Then we need to be a bit more “optimistic”.

Versioning of cache item

When accessing a cache item:

Get the version of the cache item
Before updating(or deleting) it, if the version is the same then do update.

Wait, there is a chance that after checking, there is another thread that updated the value very quickly. true, there is such a case, but not always. and that’s why — versioning can not guarantee 100% strong consistency.

If you really need to make sure 100% and want a bit more throughput. maybe can combine it with the above locking, before updating, lock it then update then release the lock.

Multiple nodes

What if my cache is distributed? and when I delete one cache then need to notify other nodes the cache is invalid.

Remember how “CPU” “tells” other “CPUs” that its cache is outdated? just use the same idea. at the CPU level, it uses bus snooping with MESI protocol, at the system level we can use a message queue(or subscribe to Mysql binlog) to do pub/sub.

What if delete failed, Let’s say some nodes never ack the message. retry.

Recap

Nothing is free. including the use of cache.

The cache coherence issue is everywhere.
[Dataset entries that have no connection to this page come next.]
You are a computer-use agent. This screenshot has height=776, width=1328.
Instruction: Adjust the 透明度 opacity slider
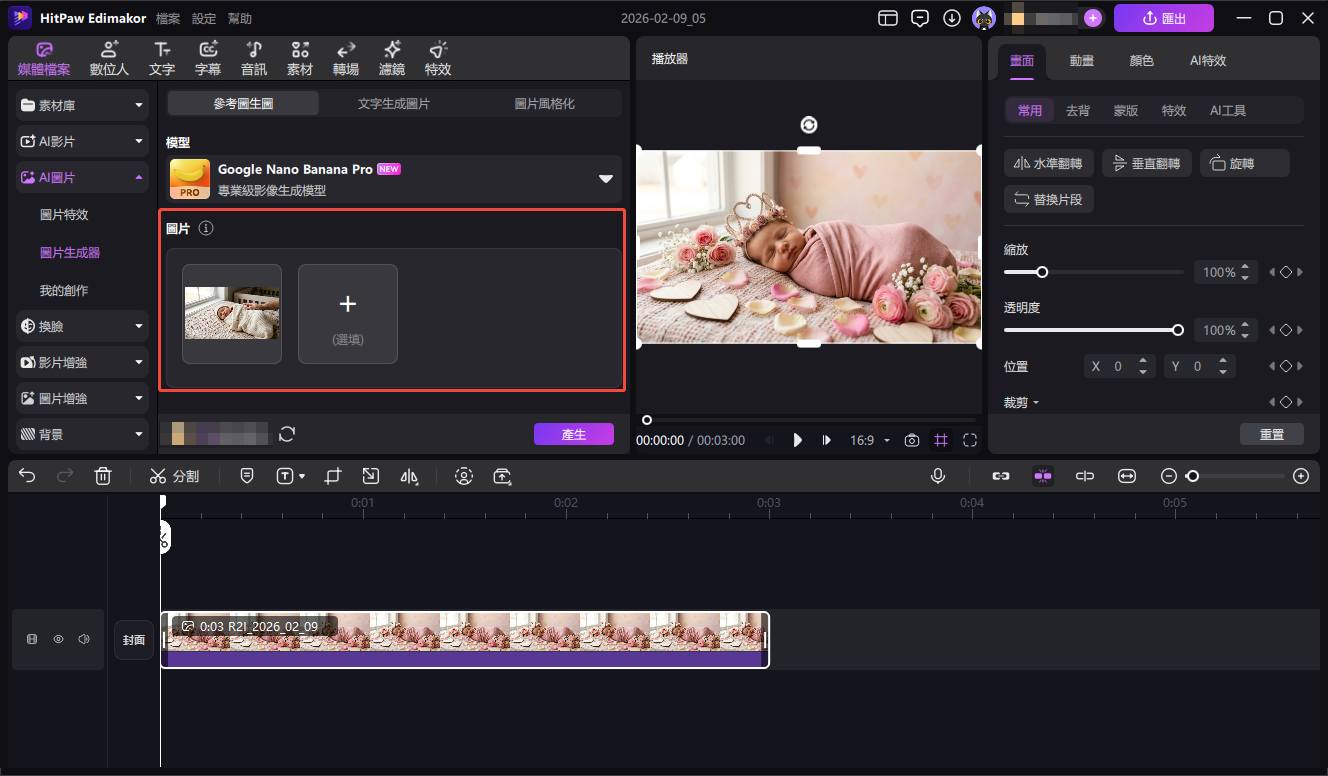tap(1177, 329)
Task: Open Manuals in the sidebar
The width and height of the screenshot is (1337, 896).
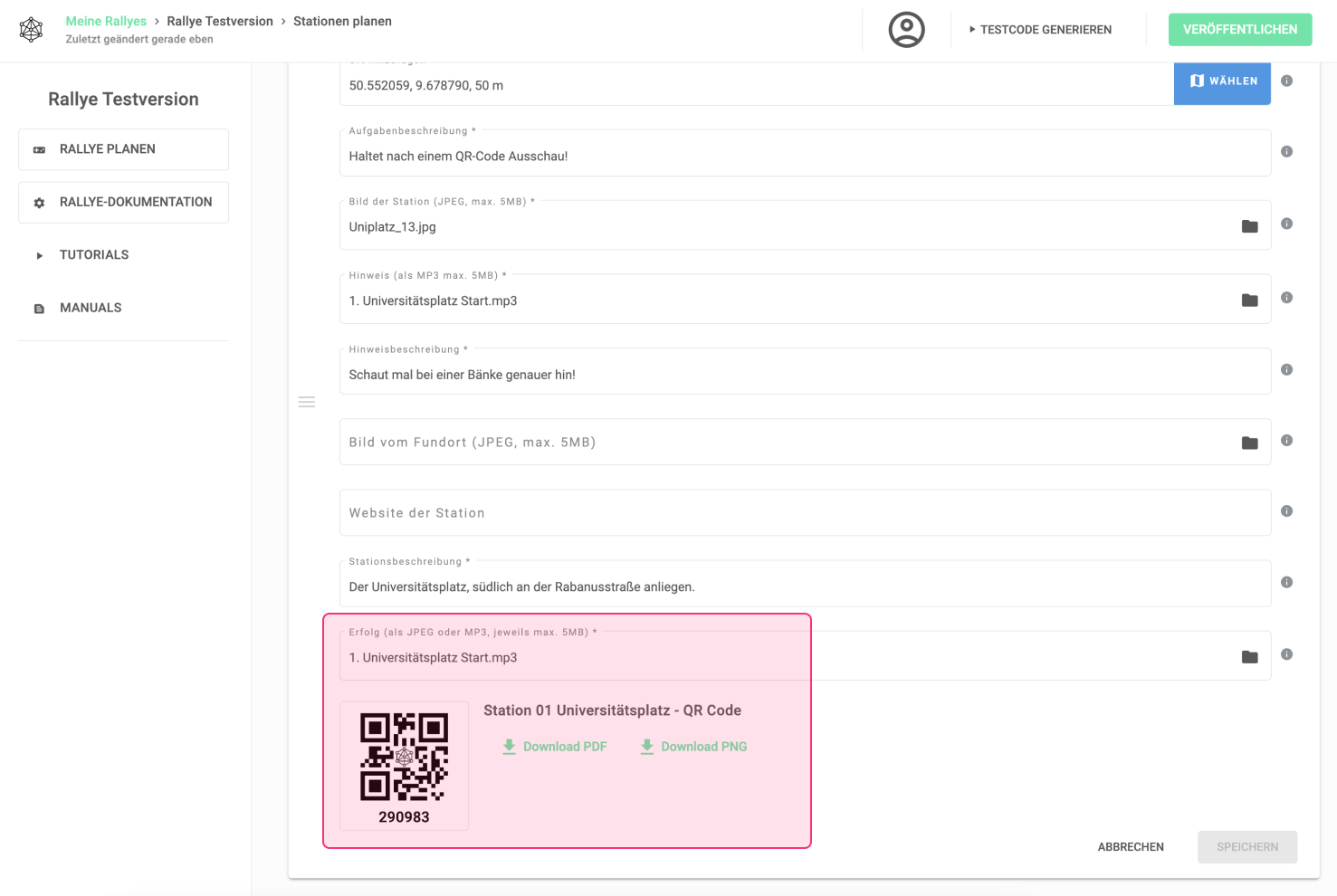Action: point(91,308)
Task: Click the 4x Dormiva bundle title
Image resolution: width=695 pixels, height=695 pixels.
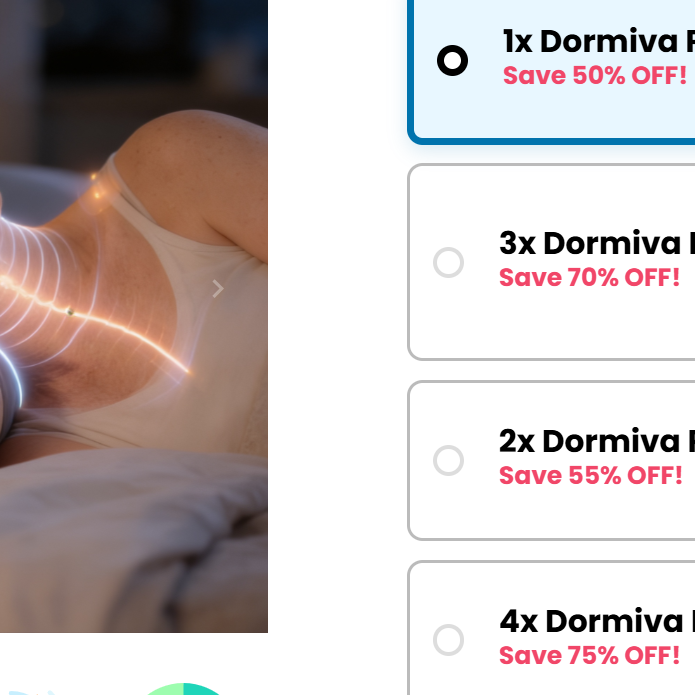Action: coord(597,621)
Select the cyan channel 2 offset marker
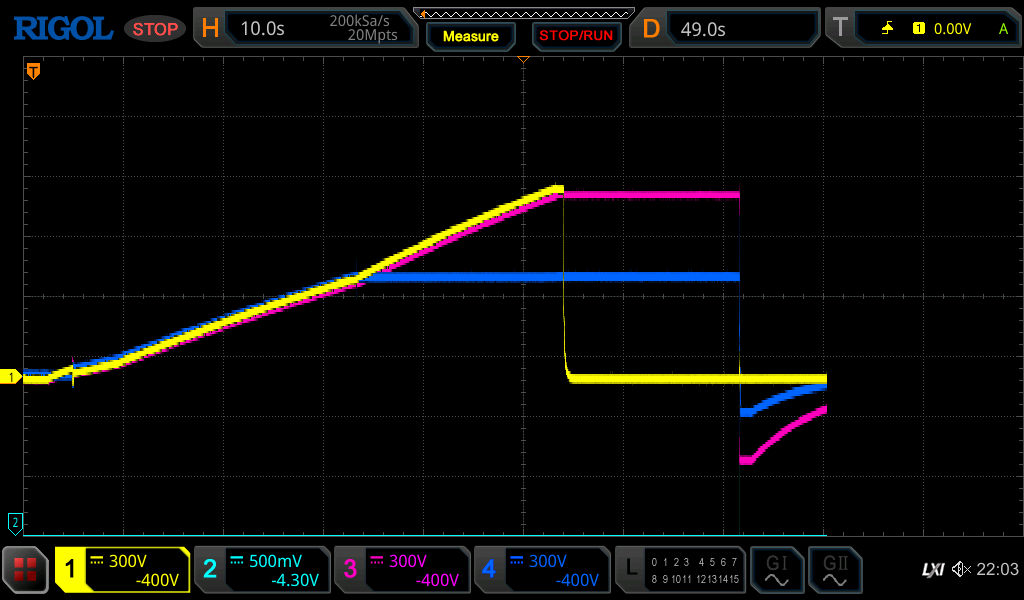 tap(15, 522)
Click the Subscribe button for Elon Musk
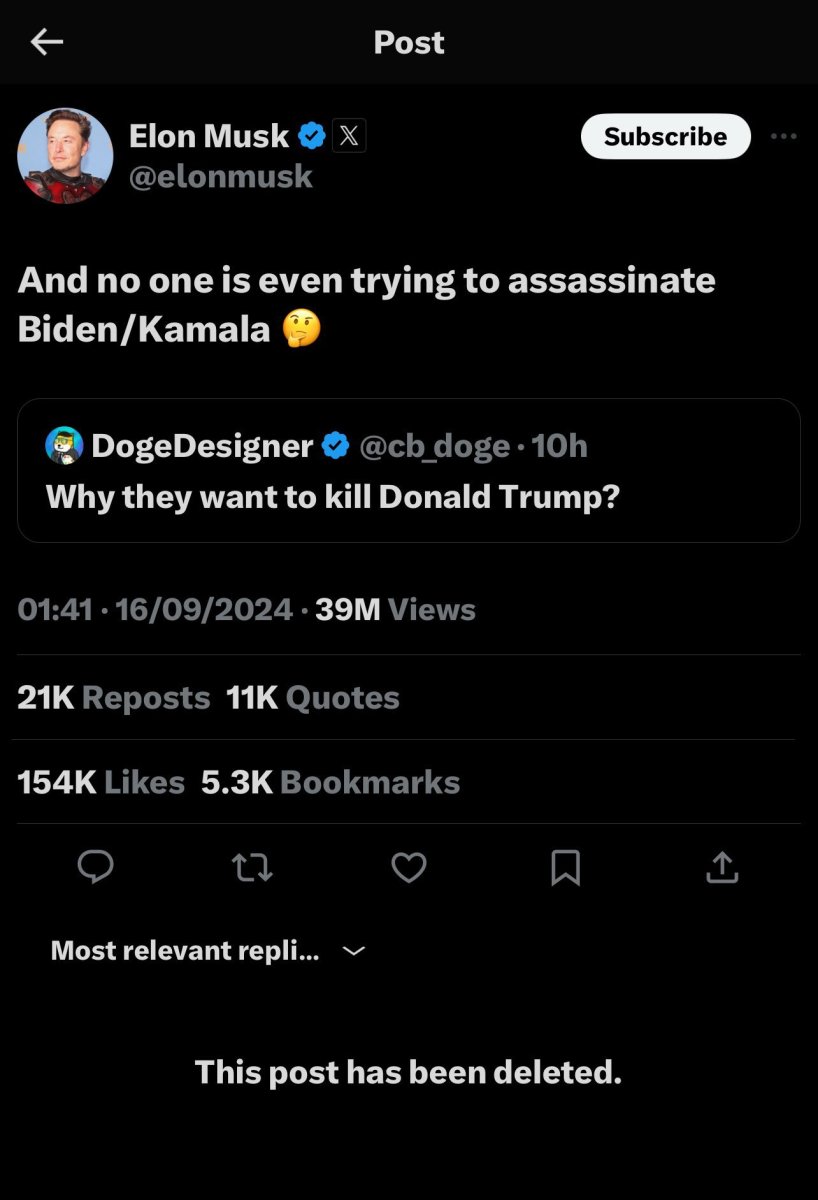The image size is (818, 1200). (665, 136)
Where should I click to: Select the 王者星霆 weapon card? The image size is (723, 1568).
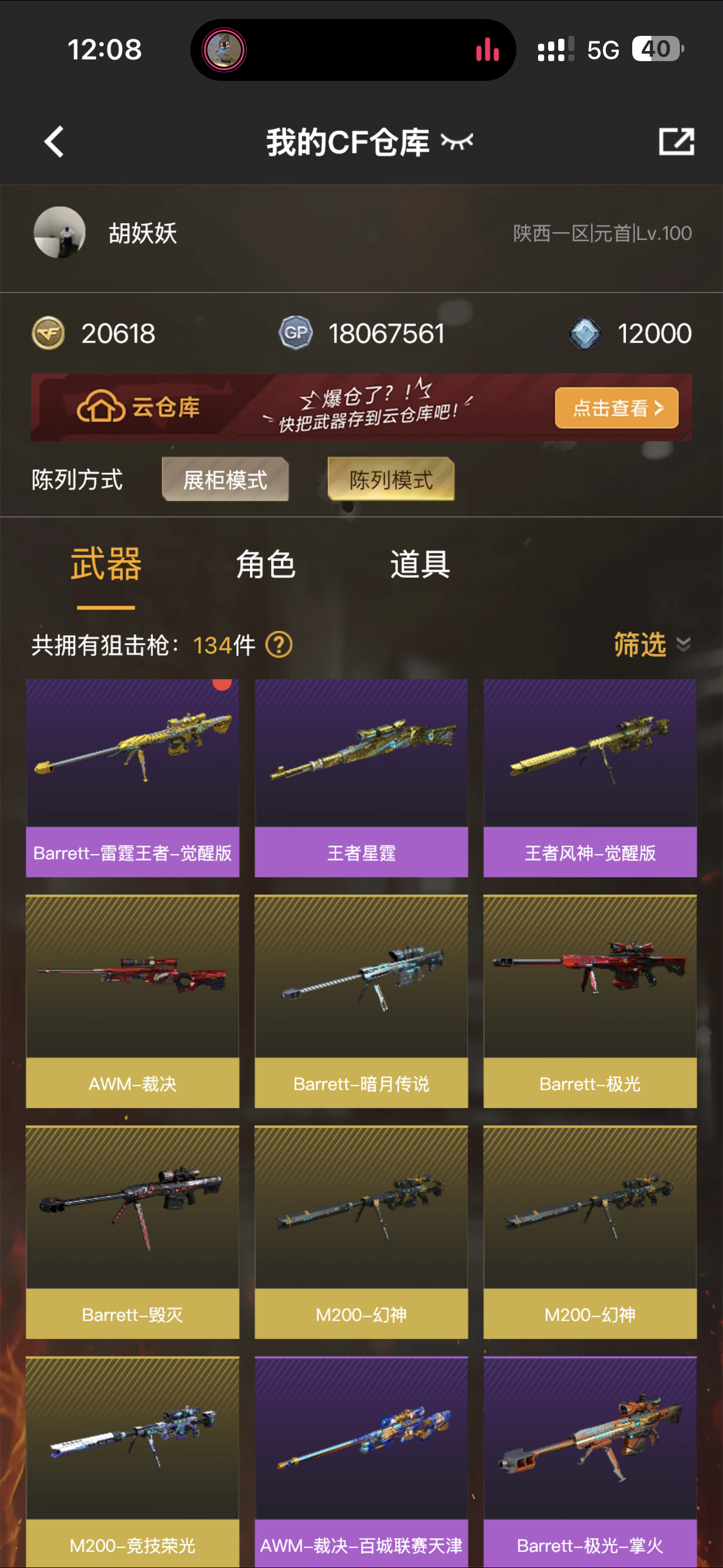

CPU level(lock, volatile), database level(all kinds of locks, MVCC)

When you are asked questions about cache consistency issues during an interview.

5 words and 2 sentences.

“double” invalidate
Lock
Versioning
Pub/Sub
Retry

Strong consistency, lock; Better performance, versioning (not guarantee 100% consistency); Balancing performance and data consistency, combine both.

That’s all. hope you enjoyed it. see you in the next post!